* Records provided *

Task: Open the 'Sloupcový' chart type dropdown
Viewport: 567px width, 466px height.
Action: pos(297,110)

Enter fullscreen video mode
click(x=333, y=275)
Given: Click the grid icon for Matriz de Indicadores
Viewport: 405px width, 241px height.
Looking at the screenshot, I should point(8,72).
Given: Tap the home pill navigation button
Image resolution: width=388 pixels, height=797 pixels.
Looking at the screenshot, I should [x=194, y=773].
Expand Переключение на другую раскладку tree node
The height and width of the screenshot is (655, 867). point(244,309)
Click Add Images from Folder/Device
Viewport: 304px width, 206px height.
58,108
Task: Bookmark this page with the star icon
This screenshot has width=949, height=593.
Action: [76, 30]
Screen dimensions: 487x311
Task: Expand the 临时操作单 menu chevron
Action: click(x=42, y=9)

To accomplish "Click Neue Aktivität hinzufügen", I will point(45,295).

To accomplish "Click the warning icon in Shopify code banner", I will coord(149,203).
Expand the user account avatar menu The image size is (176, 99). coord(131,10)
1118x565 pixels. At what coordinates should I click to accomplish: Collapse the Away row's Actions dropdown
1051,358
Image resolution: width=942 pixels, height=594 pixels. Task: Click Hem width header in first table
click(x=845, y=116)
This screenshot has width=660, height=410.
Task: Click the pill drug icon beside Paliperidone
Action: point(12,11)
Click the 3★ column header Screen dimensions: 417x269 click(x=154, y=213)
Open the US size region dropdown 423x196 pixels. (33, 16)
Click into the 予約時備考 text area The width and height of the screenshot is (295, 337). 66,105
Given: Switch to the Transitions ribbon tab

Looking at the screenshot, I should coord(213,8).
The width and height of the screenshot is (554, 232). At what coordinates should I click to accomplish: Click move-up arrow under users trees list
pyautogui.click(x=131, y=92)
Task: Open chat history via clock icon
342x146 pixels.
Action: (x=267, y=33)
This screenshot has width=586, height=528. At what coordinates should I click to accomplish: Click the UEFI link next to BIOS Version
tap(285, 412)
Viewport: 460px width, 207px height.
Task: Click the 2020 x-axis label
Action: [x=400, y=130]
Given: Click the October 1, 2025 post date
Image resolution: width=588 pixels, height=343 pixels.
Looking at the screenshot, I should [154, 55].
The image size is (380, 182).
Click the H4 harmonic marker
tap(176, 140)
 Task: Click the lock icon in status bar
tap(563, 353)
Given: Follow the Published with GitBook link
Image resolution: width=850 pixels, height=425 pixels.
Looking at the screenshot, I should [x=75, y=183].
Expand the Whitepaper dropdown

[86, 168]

* Instructions to follow *
Nothing but a number is wanted: report how many lines in the entries above contain the string "with".

* Finished exercise *
2